His list of hazards applies equal to all ages, from ancient Greece to modern China. Miners are crushed by cave-ins and choke on dust. Chilled senseless, poisoned by arsenical fumes, or simply careless, they fall from ladders and break arms, legs and necks. They suffocate from poor ventilation and drown in sink holes.
Strangely, Agricola does not mention explosions. He is an expert in metals after all. Perhaps he has no experience of coal mines. Demons get only a couple of sentences. By contrast, he devotes a whole chapter to proper ventilation, sketching half a dozen schemes for forcing fresh air down a shaft. Mining is a hard school and there are enough real problems without invoking the supernatural. At least no 16th century miner ever died by electrocution!
The machines are the highlight of the book.

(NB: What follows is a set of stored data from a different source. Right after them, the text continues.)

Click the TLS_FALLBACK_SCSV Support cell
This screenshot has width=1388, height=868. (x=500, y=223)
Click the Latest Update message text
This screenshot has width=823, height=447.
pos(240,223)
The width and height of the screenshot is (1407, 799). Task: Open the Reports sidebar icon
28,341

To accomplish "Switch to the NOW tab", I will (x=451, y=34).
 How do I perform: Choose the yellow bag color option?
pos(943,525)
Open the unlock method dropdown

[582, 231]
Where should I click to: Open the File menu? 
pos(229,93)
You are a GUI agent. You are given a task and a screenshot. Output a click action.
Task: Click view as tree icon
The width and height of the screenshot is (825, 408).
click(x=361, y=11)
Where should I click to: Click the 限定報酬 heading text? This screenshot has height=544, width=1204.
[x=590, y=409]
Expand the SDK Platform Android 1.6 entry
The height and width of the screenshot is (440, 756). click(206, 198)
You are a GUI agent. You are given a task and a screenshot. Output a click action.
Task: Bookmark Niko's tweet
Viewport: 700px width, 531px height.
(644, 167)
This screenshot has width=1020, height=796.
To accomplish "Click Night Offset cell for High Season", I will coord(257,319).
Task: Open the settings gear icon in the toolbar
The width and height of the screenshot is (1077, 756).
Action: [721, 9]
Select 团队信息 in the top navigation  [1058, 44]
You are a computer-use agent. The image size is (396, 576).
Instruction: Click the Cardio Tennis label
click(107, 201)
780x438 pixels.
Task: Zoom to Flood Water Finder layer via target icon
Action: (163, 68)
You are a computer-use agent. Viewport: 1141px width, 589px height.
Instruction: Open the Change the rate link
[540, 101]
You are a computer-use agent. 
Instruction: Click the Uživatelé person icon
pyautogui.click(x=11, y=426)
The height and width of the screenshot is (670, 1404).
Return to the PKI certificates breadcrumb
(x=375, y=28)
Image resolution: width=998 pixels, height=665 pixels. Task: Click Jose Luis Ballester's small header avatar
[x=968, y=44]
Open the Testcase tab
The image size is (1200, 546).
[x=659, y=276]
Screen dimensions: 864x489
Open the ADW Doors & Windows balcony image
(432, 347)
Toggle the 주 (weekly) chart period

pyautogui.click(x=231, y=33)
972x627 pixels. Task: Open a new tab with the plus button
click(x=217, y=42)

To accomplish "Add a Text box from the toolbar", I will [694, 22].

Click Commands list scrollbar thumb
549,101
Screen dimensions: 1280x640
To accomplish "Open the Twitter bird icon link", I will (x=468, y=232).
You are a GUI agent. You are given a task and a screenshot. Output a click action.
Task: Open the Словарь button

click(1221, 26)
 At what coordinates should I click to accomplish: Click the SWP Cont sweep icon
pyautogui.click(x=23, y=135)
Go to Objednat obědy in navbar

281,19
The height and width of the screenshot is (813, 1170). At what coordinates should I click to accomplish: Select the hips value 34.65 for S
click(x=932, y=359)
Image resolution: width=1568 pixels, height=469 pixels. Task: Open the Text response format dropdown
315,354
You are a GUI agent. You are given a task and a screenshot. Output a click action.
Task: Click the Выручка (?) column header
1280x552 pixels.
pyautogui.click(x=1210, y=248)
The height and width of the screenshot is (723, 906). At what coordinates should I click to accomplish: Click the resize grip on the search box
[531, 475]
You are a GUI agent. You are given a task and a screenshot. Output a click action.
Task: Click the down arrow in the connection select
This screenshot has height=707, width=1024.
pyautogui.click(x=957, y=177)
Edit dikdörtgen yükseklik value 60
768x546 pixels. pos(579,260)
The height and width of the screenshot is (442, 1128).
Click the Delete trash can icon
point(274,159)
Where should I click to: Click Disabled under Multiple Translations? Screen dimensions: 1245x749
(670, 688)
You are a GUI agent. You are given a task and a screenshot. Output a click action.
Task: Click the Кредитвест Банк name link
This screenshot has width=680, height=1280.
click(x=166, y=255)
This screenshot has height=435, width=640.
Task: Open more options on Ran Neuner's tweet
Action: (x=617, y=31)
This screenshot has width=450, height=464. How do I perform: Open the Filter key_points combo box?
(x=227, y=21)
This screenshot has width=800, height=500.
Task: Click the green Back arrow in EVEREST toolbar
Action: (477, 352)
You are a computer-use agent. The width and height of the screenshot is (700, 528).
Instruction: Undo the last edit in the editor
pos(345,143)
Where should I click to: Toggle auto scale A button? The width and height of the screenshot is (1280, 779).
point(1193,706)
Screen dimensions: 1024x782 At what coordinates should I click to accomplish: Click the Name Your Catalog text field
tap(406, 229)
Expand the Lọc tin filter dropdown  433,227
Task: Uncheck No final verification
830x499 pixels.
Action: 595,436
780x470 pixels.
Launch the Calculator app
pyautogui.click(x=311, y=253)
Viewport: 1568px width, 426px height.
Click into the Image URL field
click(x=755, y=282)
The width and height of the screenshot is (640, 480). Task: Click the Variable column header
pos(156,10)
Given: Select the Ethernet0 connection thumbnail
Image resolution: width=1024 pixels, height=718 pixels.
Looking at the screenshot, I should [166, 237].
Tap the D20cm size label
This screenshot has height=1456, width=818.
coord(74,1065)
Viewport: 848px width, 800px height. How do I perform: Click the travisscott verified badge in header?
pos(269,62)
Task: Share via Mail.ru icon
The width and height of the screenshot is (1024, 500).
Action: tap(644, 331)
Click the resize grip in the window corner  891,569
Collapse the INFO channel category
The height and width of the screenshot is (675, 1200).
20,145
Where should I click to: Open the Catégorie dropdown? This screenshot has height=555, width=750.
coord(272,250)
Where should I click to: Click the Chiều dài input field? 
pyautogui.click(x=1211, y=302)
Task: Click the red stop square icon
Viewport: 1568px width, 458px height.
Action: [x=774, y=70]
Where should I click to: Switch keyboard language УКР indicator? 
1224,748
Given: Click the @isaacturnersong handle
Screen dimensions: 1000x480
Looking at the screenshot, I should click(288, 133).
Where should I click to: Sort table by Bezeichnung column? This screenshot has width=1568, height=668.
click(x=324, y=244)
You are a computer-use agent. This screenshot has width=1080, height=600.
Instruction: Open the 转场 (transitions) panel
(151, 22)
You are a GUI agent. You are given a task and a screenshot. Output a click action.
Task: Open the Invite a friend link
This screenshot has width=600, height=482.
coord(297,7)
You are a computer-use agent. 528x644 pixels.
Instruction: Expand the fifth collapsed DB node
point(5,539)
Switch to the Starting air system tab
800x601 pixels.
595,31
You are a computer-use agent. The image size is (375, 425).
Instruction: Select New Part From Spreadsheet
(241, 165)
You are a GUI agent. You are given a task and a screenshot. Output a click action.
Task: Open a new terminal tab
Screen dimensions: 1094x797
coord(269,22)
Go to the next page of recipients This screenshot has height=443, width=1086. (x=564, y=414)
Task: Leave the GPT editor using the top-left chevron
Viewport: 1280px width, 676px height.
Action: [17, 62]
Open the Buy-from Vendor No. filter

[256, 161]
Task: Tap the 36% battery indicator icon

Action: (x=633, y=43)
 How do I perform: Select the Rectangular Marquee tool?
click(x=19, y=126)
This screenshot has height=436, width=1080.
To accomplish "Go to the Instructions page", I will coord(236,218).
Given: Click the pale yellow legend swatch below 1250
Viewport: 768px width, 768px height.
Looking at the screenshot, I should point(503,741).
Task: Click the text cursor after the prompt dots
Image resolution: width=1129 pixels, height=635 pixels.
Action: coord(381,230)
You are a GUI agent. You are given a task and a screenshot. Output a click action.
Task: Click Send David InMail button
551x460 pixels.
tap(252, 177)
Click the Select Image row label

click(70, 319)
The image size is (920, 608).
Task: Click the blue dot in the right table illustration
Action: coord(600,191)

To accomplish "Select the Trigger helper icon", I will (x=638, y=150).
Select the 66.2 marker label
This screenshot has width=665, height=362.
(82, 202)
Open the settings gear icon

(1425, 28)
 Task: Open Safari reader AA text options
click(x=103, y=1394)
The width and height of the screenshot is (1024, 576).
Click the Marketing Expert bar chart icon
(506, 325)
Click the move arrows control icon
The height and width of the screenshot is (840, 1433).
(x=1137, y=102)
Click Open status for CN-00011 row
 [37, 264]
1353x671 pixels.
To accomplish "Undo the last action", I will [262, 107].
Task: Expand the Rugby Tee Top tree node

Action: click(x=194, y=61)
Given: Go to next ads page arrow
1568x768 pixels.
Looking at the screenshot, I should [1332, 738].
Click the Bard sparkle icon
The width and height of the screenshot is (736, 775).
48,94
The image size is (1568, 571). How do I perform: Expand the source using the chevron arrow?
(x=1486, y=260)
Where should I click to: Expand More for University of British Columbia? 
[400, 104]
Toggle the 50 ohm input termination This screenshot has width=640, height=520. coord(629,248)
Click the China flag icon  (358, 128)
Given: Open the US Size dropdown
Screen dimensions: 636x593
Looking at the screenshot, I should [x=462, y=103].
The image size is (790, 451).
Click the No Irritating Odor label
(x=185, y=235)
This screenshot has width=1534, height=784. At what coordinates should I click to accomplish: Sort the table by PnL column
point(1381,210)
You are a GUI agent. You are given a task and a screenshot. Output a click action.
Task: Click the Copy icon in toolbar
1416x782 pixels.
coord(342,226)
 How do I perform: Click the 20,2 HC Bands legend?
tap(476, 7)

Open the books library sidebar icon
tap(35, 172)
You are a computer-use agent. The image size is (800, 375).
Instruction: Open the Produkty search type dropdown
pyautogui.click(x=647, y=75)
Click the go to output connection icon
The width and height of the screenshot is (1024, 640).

There are dozens of winches, pumps and blowers, with axles, brakes, pipes, chains, buckets, toothed wheels and slotted collars. Just when I'm thinking that wood isn't strong enough for gears, he points out that these mechanical parts are made of iron or brass. This was the state of the art right up until the invention of rails and steam engines.
Agricola has clearly mastered the mechanical engineering. He is not so impressive when it comes to chemistry. He has copied passages from books on alchemy, probably without understanding it. (Mind you, the essence of an alchemical text is to impress the reader without giving away any secrets. They are designed to be useless.) His recipes for acids include some obvious duds, and he neglects to mention the distillation stage.
And so to law and finance. The ruler, the state and the landowner all want their cut, and if mining were easy, the miner would go to the wall. It is a capital-intensive business and rapacious princes have ruined many operators. I imagine that miners in the third world face exactly the same problems today.
However, no one gets paid unless someone works the mine, and if a miner is robbed it is unlikely that others will be keen to step in. In some areas, miners banded together to extort concessions, even winning the right to their own courts. (In England, these courts continued to protect miners right down to the 19th century and played a significant role during the canal boom.)
This is the first comprehensive work on mining in Europe. It covers every aspect from finding the seam to purifying the product, and despite the title it is not confined to metals. There is a chapter on extracting and purifying salts. It is a huge volume to begin with, and future president Hoover has doubled the size with his footnotes.